Answer: Because it is a shameful situation. There is a risk of stigmatization. People fear because some families would abandon or neglect the sick person. Focus group with women, Lomami
Cultural and social norms: Being unable to fulfil certain social expectations, such as bearing children due to HAT, is a reason for concern for many people living in endemic areas:
‘I could no longer menstruate, which meant I could no longer have children. I was very disturbed by that’ Women former patient, Kwilu
Other social expectations include a person’s ability to be rational or provide for their family. Social and cultural norms also seem to determine the timeliness of access to health care in general, including for HAT, as mentioned earlier concerning gender norms. All these cultural and social norms determine whether people have positive or negative perceptions, attitudes, behaviors, and experiences of HAT.
HAT endemicity context: most research participants believed that the general context of HAT in their communities has improved compared to the past:
‘Sleeping sickness exists here, but not like it used to be, the number of cases has dropped because there is a laboratory that was installed here. This has contributed significantly to the reduction of cases.’ Focus group with women, Kwilu
According to community members and health providers, it is becoming difficult to get people to participate in screening activities as the number of cases is very low. There are, however, community members and health professionals who do not think that sleeping sickness has decreased. These people attribute the drop in the number of cases to the decrease in the number of people who agree to participate in screening activities, as well as to difficulties in accessing remote or hard to reach places.
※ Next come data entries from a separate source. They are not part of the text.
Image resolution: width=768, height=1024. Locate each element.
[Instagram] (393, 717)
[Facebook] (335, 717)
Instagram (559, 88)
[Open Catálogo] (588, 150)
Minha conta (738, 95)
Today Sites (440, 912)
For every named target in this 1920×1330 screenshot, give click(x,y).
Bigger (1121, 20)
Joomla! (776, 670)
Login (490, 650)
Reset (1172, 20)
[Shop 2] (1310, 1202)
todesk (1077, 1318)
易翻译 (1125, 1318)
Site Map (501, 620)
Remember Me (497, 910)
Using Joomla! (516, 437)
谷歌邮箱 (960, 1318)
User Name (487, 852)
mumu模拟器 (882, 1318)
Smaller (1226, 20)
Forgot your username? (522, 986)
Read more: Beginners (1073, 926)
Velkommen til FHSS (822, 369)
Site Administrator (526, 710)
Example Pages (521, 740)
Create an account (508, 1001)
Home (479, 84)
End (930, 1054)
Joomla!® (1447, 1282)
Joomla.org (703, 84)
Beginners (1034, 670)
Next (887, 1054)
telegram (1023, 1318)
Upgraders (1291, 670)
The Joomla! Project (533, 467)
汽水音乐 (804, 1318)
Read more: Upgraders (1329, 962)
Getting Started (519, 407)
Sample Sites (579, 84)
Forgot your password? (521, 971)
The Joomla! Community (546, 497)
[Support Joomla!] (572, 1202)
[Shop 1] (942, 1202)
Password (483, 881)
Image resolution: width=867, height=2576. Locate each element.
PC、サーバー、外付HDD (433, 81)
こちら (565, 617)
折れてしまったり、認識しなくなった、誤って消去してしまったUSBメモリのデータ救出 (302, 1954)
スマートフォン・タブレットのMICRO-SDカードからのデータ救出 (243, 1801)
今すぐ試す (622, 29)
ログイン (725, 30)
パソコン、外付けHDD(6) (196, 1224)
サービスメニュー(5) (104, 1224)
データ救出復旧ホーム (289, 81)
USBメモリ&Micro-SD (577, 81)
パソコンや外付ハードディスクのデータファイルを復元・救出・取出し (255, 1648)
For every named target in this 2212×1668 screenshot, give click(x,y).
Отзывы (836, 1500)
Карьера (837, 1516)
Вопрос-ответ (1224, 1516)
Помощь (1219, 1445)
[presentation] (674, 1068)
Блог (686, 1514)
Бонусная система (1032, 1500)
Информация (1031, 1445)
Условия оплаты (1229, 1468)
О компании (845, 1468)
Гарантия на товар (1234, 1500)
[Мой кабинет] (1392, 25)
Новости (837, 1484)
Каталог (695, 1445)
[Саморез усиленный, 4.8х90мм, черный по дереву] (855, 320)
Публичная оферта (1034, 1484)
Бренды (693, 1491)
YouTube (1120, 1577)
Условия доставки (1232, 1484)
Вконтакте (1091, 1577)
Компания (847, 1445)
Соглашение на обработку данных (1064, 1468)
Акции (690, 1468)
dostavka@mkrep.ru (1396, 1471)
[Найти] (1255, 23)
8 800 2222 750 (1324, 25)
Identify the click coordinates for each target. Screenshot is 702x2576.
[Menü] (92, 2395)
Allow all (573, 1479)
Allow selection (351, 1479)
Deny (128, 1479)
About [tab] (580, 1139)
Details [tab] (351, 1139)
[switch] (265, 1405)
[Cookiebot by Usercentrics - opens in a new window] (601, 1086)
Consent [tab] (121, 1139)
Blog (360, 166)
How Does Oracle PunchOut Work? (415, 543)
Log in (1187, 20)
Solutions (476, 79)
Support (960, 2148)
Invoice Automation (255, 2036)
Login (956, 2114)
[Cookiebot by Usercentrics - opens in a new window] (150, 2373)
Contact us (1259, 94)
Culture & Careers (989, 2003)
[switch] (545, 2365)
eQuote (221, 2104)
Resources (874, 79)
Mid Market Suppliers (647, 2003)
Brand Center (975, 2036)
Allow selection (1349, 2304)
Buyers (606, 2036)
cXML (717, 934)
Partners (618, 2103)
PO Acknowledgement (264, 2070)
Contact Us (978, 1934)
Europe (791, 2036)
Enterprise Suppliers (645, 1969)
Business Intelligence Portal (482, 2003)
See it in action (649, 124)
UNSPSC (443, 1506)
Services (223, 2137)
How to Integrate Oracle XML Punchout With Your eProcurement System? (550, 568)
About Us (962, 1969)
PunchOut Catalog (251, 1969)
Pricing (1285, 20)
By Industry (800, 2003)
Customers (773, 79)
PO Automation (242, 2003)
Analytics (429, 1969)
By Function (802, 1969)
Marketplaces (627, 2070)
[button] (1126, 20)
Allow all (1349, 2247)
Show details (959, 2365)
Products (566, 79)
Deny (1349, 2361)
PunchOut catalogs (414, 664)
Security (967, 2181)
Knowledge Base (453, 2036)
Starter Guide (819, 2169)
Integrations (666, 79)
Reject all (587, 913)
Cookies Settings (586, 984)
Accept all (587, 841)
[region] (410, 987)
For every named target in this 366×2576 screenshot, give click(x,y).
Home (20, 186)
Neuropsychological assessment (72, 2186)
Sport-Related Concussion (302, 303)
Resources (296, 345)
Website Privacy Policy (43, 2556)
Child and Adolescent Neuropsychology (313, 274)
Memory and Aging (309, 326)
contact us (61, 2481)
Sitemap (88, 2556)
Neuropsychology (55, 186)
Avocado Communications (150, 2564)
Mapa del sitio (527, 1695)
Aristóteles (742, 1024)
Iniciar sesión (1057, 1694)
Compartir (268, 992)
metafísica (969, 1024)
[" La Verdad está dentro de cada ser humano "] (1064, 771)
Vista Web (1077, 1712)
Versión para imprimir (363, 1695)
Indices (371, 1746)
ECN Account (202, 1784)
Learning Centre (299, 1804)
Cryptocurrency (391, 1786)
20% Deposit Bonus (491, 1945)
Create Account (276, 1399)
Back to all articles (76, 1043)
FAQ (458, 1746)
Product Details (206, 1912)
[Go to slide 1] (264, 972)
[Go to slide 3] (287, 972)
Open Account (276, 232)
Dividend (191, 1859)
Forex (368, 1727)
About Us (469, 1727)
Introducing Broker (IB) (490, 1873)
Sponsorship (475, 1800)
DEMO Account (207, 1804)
‘Many cases are still present in the areas that are inaccessible to our mobile teams, and this is an important element to consider. Recently, even in the health zone of Dibanga, 3 or 4 cases were detected in the middle of the city.’ Key informant, Ministry of Health
Economic situation and livelihood: Most participants believed that poverty limited their access to quality health services. Local communities perceive that good health care is mostly provided in big hospitals, which are usually far away and expensive. Community members and health professionals raised concerns about the limited success of many activities, such as community education or vector control, because these activities rely on community volunteers. For them, most local people, such as community health workers, cannot afford to volunteer for a long period of time because they are poor. The opportunity cost resulting from participating in screening or accepting treatment is a major factor impeding the success of HAT control activities:
‘Many people didn’t come to the mass screening; they were afraid, they were thinking that if they find that they have the sleeping sickness, they will get treated, and they will be asked to stay home during the agriculture season, this would stop their agricultural activities.’Focus group with women, Kasaï
Policies and strategies related to HAT: Policies and strategies related to community engagement in HAT control activities influence what is happening at community and individual levels. Health professionals at all levels (local, provincial, and national) felt that resources allocated for HAT community education activities were very limited, which also negatively affects the level of adoption of positive behaviors toward HAT:
‘Another challenge is that people are illiterate. We are having a hard time to make them understand some issues. This requires more time and resources, but currently we have only 2 days planned for our activities per village. Therefore, we have limited time to get a population that is illiterate to understand what we are talking about’ Key informant, Kwilu
Both health professionals and alternative health professionals agreed that strategies including collaboration with other health providers such as traditional healers, diviners, and church leaders could reduce the delays in health seeking:
‘We want that church leaders, traditional healers, and other private health centers don’t keep patients because of ignorance, they should collaborate with health facilities’ Key informant, health professional, Kasaï Central
Some senior health professionals and policymakers thought that the high reliance of the government on external funding for its program did not allow for the national HAT control program to set its own priorities. As a result, there are activities that the national control program is not able to carry out even if they think they are important.

4. Discussion

Although the study was developed specifically in the most endemic areas of HAT in the DRC, the steep reduction of cases changed the perception of the younger generation and the overall understanding of the risk. Communities’ limited knowledge of the early symptoms is a serious challenge to the timely control of HAT, because if the vector is present, an infected person is a risk for the whole community. Awareness raising is, therefore, needed among community members and frontline workers in terms of identifying early symptoms and referring suspect cases for early detection and treatment. The limited knowledge about the new treatment and the RDT suggests that there have not been enough community education activities on HAT. A study about how local communities sensed the symptoms of HAT in South Sudan found that local communities knew about sleeping sickness, including its symptoms [15]. As in the current study, communities in South Sudan also focused on second stage symptoms. Another study in DRC likewise found that people who had lived in endemic areas had more knowledge about sleeping sickness than those who did not [28]. As result of this study, the PNLTHA, DNDi, and other key stakeholders have used the findings to develop a new communication strategy, which included sensitization materials about HAT. These materials addressed the gaps that were identified in relation to local communities’ knowledge, attitudes, and beliefs about HAT. They were translated into local languages (Tshiluba, Kikongo, and Lingala) before being used for sensitization activities in areas with the highest prevalence of HAT in DRC.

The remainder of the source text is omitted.